Data items

·····

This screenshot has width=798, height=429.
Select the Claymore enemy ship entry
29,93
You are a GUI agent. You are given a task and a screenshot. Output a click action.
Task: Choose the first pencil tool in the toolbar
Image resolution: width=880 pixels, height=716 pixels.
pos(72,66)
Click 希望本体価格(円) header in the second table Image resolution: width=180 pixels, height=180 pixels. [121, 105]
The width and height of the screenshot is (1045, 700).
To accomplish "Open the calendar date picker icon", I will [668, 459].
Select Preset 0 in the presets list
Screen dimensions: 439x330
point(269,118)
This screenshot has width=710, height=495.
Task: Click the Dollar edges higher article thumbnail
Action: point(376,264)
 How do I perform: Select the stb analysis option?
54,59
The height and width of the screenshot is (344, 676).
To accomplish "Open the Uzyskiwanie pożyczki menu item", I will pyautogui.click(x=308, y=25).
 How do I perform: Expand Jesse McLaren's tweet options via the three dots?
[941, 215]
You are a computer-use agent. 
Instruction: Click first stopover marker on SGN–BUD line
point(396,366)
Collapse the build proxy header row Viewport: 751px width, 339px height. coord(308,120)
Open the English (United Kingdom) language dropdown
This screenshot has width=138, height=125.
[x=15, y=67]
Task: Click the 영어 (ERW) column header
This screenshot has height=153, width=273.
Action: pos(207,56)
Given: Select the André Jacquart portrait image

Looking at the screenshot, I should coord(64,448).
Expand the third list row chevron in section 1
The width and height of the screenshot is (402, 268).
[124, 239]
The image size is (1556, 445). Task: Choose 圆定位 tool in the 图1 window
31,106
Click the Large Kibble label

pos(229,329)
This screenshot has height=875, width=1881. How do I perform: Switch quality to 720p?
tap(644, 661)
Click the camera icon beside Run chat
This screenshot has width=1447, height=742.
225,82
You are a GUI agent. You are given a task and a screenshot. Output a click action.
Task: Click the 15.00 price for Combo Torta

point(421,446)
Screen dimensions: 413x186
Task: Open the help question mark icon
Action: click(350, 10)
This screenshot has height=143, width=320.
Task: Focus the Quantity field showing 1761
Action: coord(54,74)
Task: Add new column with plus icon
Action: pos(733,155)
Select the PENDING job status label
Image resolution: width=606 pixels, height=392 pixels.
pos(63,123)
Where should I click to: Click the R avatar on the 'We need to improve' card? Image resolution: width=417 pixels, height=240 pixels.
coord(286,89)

·····

What you have to do: Find the word "accomplish" in the entries above. Copy every line that has it.

Response to the task:
To accomplish "Open the calendar date picker icon", I will [668, 459].
To accomplish "Open the Uzyskiwanie pożyczki menu item", I will pyautogui.click(x=308, y=25).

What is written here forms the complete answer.